This is a simple program to compute the sum of first 10 even and odd numbers and display the results.It is intended for beginner level learners of C programming.

The program is written and compiled using Dev-C++ 4.9.9.2 version compiler tool. You will find following sections in this post – problem definition, flowchart, program source code and verified output to help you understand and learn C programming language. Try to practice writing, compiling and run this program on your own.

## Problem Definition

The program for computing sum of first 10 even and odd numbers follow very simple logic, given below

- Take first 20 number, N = 20 of which half are even and half are odd numbers.
- Check each number one at a time and see if it’s divisible by 2.
- If Yes, add the number to Sum_Even.
- Else, add the number to Sum_Odd.
- Display the results
- End the program

Note:- Whenever a number is divisible by 2 it gives a remainder of 0, otherwise not.

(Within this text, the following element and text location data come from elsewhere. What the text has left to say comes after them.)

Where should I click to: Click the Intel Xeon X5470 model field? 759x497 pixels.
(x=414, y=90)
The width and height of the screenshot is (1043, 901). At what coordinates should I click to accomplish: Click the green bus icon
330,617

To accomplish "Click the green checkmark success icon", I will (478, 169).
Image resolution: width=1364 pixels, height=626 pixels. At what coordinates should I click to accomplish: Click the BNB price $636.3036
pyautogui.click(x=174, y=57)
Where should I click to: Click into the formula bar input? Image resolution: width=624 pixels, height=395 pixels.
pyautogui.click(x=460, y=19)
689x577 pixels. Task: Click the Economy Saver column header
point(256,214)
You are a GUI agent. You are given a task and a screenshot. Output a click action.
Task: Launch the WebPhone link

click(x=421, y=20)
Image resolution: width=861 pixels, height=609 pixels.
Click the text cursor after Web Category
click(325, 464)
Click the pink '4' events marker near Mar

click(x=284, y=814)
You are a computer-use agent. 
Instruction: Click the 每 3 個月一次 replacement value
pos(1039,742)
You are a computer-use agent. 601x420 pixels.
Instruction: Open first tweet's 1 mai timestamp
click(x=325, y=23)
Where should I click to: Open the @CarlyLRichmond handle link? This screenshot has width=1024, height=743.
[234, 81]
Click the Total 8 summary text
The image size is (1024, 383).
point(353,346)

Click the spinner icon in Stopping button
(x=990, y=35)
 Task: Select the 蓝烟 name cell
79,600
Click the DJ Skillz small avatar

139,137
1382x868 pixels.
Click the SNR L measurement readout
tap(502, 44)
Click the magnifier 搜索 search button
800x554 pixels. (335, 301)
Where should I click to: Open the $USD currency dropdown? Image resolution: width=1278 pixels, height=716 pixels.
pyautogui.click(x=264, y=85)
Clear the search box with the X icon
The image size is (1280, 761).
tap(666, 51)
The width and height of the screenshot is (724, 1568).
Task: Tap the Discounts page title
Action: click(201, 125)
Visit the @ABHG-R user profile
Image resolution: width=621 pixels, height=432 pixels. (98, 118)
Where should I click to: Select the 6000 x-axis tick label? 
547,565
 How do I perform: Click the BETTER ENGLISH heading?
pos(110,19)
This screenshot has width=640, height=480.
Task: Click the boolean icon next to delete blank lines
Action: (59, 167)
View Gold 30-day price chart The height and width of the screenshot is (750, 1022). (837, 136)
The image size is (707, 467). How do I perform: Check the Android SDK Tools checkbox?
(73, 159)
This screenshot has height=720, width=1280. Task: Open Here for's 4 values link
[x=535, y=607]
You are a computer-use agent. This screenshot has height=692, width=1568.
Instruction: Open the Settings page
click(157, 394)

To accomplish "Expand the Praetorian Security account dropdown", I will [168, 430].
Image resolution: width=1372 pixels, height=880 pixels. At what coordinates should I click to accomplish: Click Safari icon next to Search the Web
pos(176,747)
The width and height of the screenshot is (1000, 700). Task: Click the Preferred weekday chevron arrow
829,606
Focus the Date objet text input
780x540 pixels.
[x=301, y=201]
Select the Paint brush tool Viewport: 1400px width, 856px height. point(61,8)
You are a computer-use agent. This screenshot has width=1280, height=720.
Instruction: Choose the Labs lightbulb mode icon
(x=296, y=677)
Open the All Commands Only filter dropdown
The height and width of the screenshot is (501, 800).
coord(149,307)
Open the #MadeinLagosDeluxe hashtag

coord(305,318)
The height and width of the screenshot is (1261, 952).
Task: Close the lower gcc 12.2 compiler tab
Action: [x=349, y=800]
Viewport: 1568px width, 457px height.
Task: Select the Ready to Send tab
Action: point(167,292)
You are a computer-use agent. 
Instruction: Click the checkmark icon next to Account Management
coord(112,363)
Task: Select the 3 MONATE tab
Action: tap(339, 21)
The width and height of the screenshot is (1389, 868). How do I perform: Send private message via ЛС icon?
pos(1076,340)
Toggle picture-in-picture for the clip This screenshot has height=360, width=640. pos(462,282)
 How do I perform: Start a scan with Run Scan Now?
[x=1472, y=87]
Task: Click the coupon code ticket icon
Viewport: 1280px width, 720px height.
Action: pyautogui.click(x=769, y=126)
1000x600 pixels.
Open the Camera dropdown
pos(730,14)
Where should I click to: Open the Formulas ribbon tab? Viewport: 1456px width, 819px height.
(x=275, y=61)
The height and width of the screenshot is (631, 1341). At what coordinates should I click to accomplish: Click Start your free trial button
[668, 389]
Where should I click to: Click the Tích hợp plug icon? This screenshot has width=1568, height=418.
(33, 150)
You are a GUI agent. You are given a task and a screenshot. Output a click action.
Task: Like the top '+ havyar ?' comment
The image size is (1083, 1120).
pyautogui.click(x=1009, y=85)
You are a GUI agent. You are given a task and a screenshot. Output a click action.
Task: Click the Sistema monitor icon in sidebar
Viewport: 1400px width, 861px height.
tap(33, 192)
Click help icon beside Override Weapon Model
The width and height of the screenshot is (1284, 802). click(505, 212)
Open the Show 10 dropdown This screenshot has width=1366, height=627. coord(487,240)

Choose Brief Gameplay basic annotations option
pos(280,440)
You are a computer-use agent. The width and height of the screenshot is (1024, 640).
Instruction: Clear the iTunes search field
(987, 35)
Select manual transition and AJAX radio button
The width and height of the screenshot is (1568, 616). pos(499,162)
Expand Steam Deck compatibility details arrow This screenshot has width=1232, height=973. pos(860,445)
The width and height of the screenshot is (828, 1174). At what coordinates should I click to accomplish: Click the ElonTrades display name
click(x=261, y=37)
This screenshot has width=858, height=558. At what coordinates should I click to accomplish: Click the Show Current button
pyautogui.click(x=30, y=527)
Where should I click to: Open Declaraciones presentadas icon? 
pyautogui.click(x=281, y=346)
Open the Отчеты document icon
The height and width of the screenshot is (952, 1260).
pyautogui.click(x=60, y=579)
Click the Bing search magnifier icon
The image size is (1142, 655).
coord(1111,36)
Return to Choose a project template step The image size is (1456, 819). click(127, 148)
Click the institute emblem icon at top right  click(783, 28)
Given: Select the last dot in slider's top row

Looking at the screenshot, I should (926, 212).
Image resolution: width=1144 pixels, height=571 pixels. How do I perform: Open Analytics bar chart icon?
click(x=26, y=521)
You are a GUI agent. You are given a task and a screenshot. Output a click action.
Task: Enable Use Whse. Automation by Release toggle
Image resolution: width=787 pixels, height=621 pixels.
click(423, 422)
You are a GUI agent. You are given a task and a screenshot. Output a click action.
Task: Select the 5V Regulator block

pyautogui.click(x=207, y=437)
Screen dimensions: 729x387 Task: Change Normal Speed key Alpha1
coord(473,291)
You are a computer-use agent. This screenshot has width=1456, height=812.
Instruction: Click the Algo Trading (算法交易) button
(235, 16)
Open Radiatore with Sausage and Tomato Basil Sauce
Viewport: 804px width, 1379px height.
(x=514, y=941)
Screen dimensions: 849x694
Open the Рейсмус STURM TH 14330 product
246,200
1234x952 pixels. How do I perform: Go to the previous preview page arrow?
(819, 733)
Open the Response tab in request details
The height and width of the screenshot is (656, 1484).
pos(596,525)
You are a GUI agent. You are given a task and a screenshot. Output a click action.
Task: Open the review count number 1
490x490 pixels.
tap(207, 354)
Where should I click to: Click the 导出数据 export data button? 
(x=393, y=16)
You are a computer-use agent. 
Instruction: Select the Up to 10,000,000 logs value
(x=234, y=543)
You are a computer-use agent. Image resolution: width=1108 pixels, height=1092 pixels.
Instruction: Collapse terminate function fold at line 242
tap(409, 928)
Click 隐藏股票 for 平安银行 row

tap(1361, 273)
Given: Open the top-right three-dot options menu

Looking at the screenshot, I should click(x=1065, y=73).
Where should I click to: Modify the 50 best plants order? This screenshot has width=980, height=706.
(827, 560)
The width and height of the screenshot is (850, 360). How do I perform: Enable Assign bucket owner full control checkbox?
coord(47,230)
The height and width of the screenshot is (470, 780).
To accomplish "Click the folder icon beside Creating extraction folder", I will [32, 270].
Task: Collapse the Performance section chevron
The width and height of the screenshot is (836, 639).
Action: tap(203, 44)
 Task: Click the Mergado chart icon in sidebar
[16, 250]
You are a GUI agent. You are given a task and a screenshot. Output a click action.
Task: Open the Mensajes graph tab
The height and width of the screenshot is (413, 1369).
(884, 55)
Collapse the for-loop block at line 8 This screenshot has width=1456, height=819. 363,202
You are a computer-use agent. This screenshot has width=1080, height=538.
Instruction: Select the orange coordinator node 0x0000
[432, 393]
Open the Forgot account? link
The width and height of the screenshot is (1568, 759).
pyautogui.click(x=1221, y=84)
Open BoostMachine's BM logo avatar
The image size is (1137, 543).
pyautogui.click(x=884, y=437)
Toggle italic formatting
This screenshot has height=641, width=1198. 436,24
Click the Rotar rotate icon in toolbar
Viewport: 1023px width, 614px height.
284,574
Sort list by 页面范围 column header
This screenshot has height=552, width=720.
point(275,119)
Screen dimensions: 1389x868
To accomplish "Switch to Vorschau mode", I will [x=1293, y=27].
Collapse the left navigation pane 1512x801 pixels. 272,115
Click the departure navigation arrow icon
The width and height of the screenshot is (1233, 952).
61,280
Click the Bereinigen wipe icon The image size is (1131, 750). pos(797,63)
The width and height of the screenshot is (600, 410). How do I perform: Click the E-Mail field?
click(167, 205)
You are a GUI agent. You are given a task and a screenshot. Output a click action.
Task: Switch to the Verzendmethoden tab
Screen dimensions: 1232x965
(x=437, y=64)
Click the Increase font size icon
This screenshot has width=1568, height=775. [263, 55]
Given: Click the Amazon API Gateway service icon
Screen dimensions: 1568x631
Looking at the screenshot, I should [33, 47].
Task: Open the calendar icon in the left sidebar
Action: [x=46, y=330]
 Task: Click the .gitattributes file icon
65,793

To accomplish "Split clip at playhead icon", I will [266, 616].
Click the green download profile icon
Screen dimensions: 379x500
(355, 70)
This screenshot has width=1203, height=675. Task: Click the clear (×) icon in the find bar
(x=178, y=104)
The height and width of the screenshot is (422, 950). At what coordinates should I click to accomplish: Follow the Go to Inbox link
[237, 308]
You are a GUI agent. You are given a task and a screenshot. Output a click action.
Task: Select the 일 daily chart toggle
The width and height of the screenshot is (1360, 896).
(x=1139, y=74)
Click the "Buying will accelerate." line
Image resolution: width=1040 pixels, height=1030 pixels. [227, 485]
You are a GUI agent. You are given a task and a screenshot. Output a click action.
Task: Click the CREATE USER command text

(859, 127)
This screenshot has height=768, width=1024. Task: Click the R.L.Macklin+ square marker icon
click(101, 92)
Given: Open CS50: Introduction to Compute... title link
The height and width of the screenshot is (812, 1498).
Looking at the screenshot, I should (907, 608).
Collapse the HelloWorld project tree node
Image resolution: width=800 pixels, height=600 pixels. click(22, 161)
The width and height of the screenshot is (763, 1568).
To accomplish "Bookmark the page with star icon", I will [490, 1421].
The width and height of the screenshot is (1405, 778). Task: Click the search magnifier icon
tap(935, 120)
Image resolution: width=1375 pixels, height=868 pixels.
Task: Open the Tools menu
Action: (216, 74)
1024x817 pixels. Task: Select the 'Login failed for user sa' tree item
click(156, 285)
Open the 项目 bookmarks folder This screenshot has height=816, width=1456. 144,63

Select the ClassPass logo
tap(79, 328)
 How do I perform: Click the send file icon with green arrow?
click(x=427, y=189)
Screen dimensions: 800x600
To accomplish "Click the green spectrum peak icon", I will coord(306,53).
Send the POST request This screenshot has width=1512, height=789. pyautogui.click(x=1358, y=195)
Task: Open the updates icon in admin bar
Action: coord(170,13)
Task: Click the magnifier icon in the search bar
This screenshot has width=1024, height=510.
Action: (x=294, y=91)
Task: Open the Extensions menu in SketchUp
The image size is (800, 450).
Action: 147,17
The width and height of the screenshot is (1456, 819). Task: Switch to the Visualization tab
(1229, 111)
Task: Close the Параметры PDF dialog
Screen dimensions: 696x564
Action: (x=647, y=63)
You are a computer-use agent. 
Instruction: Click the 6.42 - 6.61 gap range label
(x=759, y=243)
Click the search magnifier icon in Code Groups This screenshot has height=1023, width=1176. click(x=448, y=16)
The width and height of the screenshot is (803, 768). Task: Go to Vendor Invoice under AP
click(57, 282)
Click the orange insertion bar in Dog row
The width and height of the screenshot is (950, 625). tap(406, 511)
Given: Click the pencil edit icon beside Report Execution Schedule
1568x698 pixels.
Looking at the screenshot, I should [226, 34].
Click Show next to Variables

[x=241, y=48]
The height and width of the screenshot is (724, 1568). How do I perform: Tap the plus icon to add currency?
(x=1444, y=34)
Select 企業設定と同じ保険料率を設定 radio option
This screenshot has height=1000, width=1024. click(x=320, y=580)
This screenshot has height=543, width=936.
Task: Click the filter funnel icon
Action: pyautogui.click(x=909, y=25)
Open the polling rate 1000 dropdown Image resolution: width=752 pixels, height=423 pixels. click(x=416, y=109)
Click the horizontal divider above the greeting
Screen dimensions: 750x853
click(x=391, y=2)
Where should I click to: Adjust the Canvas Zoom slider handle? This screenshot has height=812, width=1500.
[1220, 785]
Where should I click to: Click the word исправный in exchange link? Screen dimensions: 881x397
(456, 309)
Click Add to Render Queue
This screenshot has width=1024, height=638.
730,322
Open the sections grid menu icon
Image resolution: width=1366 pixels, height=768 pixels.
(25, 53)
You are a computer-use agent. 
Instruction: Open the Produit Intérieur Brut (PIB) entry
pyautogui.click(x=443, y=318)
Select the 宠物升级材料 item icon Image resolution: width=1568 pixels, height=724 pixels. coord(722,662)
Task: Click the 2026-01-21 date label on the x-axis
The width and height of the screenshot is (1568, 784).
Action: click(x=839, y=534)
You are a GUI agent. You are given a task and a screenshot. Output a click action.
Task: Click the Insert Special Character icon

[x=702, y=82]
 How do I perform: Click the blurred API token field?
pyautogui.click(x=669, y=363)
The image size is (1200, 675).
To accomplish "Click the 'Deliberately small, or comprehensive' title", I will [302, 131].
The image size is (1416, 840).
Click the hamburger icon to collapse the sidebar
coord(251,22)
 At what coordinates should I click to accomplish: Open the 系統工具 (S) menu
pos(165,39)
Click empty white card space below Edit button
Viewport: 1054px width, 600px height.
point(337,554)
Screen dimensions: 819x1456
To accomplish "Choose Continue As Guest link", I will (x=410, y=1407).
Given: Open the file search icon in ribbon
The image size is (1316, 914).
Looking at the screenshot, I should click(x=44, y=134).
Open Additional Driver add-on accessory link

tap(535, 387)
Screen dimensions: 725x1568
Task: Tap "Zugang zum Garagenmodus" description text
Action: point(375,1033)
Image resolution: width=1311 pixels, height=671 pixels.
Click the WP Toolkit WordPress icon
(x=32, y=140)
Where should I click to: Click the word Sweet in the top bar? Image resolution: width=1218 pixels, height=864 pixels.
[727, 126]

## Flowchart – Sum of Even and Odd

## Program Code – Sum of Even and Odd

#include <iostream.h>

#include <stdio.h>

#include <conio.h>

int main()

{

int sum_even,sum_odd,N,i;

//Initialize the sum of even and sum of odd numbers

sum_even = 0;

sum_odd = 0;

// Total of 20 numbers comprise of 10 odd and 10 even numbers

// But you change the value of N to anything if required

N = 20;

//Compute the sum of even and sum of odd number

for(i = 1;i<=N;i++)

{

if((i % 2) == 0)

{

sum_even = sum_even + i;

}

else

{

sum_odd = sum_odd + i;

}

}

//Print the results now

for(i=0;i<35;i++)

printf("_"); printf("\n\n");

cout <<; "Th sum of 10 evens are"

<< "\t" << sum_even << endl;

cout << "The sum of 10 odd are"

<<"\t" << sum_odd << endl;

for(i=0;i<35;i++)

printf("_"); printf("\n\n");

getch();

return 0;

}

## Output

The output of the program is given below. Remember that the program does ask for input because the value of N is already assigned. You can change that to a program asking input at run-time.